SET EXERCISE:
Return each line of the records below that contains the string "Open". Case counts.
####################
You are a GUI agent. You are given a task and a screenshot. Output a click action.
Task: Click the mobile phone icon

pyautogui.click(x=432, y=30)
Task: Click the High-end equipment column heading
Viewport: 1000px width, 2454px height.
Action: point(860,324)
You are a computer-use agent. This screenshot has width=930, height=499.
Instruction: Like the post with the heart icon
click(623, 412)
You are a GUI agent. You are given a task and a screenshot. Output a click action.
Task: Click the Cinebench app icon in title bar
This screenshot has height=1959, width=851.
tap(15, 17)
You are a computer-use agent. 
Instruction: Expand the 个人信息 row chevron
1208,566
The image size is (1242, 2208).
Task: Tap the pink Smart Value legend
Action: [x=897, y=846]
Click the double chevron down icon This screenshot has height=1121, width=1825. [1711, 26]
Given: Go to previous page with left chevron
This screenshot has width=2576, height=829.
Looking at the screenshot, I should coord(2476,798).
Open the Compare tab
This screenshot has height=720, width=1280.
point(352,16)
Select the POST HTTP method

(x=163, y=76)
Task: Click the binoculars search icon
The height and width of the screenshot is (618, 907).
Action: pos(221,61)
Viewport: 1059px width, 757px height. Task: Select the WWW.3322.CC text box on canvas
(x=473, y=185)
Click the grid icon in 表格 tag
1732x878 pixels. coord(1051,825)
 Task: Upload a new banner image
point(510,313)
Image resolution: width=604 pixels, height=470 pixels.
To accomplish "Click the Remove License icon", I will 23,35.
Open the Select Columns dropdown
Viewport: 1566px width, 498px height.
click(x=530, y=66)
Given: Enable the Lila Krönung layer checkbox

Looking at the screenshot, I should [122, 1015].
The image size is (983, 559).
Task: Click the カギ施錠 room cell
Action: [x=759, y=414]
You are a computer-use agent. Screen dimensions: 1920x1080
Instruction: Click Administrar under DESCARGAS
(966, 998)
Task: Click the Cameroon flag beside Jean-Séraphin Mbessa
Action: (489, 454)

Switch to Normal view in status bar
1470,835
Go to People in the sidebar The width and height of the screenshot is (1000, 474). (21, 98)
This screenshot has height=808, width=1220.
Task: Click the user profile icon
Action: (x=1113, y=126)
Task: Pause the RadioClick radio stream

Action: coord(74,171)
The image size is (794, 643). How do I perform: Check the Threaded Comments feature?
####################
RESPONSE TO THE EXERCISE:
Open the Compare tab
Open the Select Columns dropdown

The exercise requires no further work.